She knew so much about Gilbert Blythe. But she had never thought about his smell. But now, surrounded by it in the warmth of the heavy quilt, she realized it was familiar and comfortable. She had never noticed it consciously, but here it was and it was just right. She nuzzled her nose into the pillow and fell entirely asleep. 

****

Then it was the last night she would have to spend with Mary. Anne was so excited for Mary. The normally restrained woman didn’t let on much, but Anne could tell she had missed Bash desperately and would be so glad to have him back. As for Anne, she was sure that seeing Gilbert in the flesh once more was sure to knock into place the way her nighttime fantasy dreams had gotten confused and mixed up with memories of her friend Gilbert. Her beloved prince was meant to be blue-eyed, and she cringed every time that she looked up in a fantasy and saw hazel eyes looking down at her. But it was surely going to be fixed as soon as normalcy was regained and she could sleep in her own room again, where fantasies of Princess Cordelia had lived for years now. 

Nestling down into the quilt, Anne fell asleep once more, only to wake in the darkest hours of the morning to the sound of the door of the kitchen opening, and Bash’s musical voice meshing with Gilbert’s quiet tones out in the kitchen. She registered just enough to note that there was nothing the matter, but not enough to wake up entirely.

The clanks and clamor of Gilbert coming into the room with a single candle roused her again, so her eyes were already open when Gilbert nearly let loose one of the curse words he had learned on the steamer.

Anne was in his bed. It didn’t compute in his brain until Gilbert realized that Bash had gone into the big room five minutes ago and not come out, so obviously he was sleeping in there with Mary. Oh dear.
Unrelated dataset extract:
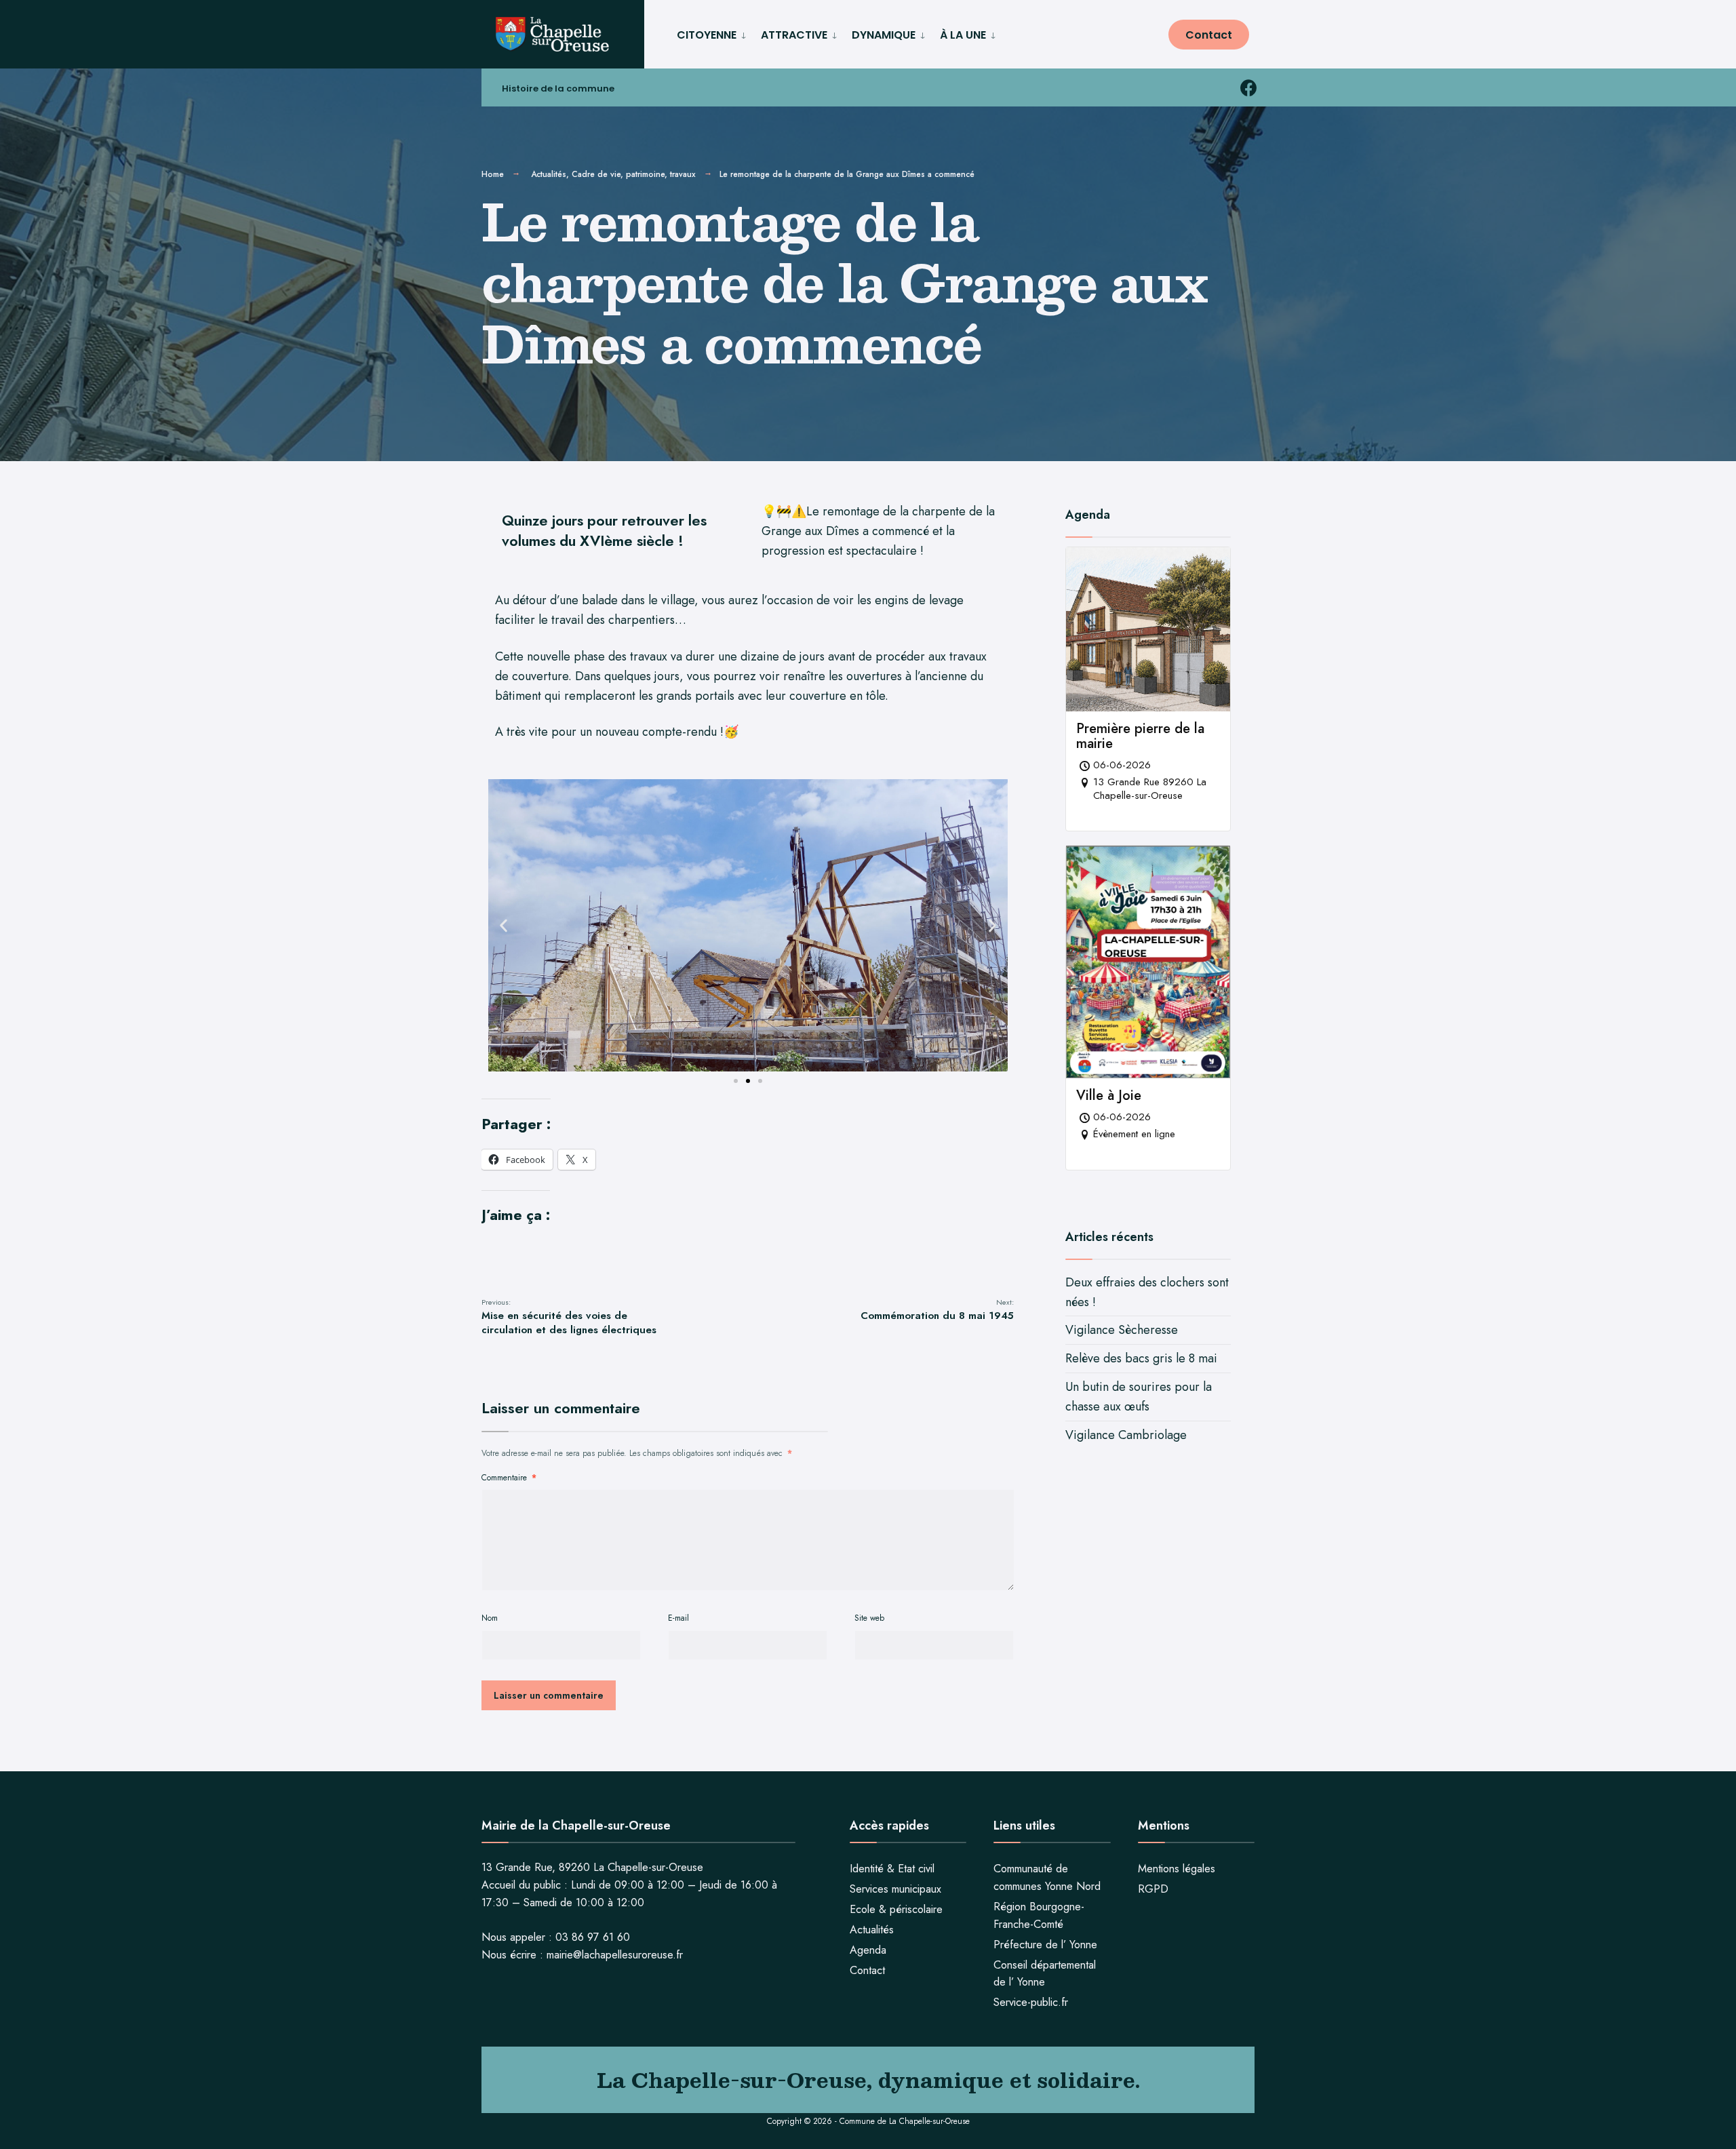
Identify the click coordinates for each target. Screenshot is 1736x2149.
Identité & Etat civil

Anne was embarrassed for about a second and a half, before she noticed how Gilbert’s hands were shaking and his teeth were chattering. “What on earth, Gilbert? Did you walk from the Bright River station?”
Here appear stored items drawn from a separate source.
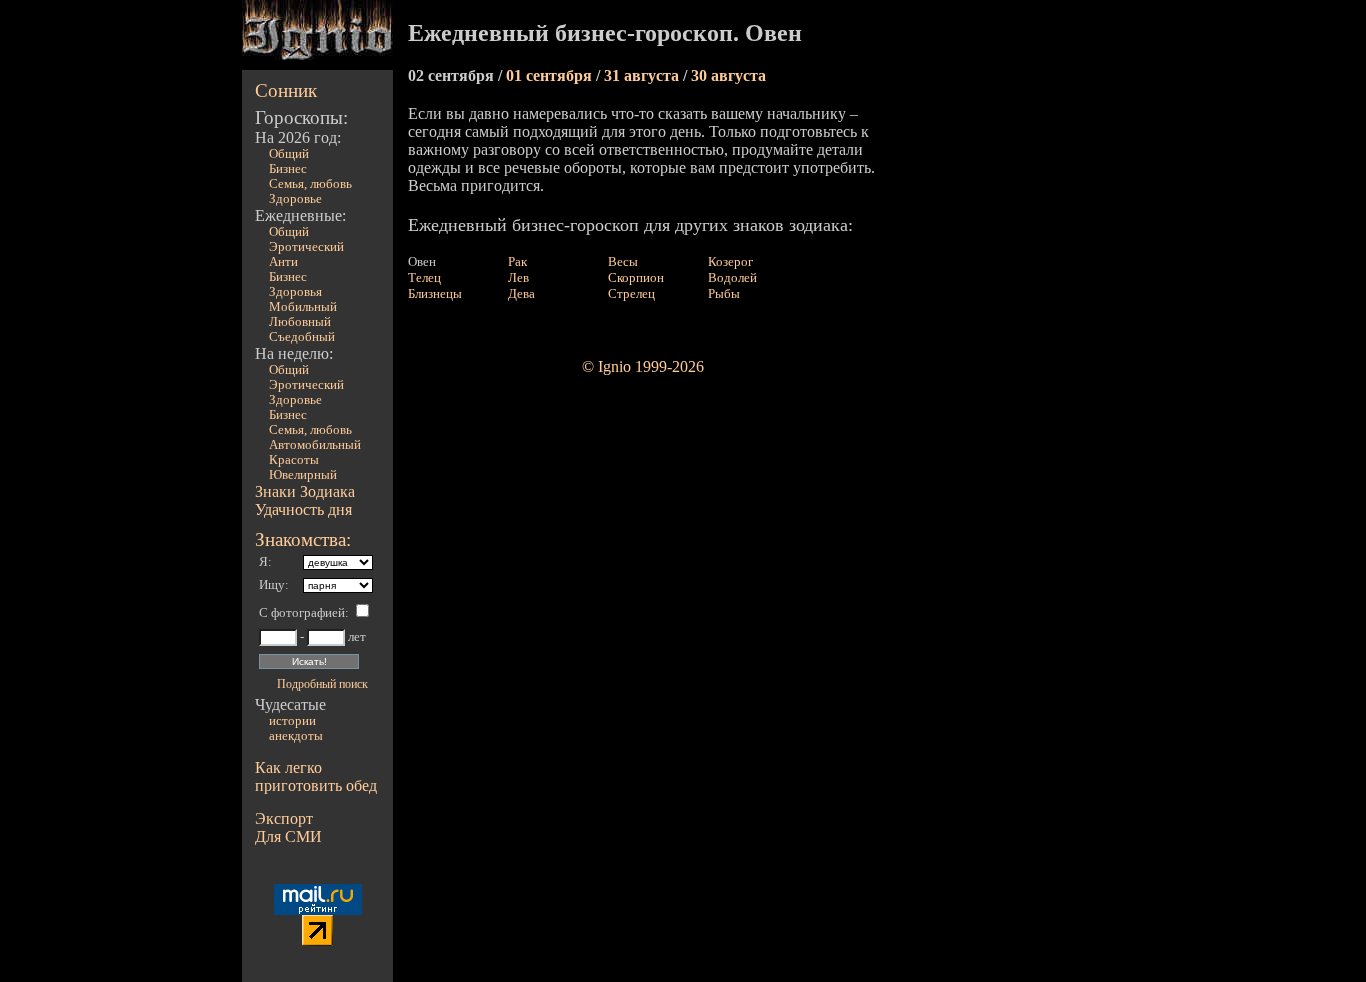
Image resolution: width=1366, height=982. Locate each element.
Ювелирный (303, 475)
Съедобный (302, 337)
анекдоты (296, 736)
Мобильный (303, 307)
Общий (289, 154)
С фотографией (302, 613)
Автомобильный (315, 445)
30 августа (728, 75)
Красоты (294, 460)
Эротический (306, 247)
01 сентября (551, 75)
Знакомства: (303, 539)
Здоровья (295, 292)
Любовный (300, 322)
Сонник (286, 90)
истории (292, 721)
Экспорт (284, 818)
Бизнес (288, 169)
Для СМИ (288, 836)
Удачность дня (303, 509)
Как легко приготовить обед (316, 776)
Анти (283, 262)
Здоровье (295, 199)
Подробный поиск (322, 684)
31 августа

She was out of the bed in a flash, holding his freezing cold hands with her own small ones.

“We took the earliest morning train, there was no one to borrow a horse from…” He barely got out the words through his chattering teeth, not to mention his exhausted brain going a hundred miles a minute and yet getting nowhere.

“It’s miles away and the coldest time of year!” She continued to berate him while dragging him to the bed, “Get in, you need to get warm as soon as possible.”

“No, it’s fine, I can just go—” Gilbert argued, wondering if the heat in his face was going to help warm him up faster than normal.

“NO.” Anne grabbed his face in her hands, a fierce grip forcing him to look at her in the light of the one candle. Her blue eyes bore into his and he barely registered enough control over himself to close his mouth, which had parted slightly at the sheer mechanics of her hands on his cheeks, not to mention the shock of the whole situation. “Get in. It’s the only thing in this house warm enough to get you back to safe temperature quick enough.”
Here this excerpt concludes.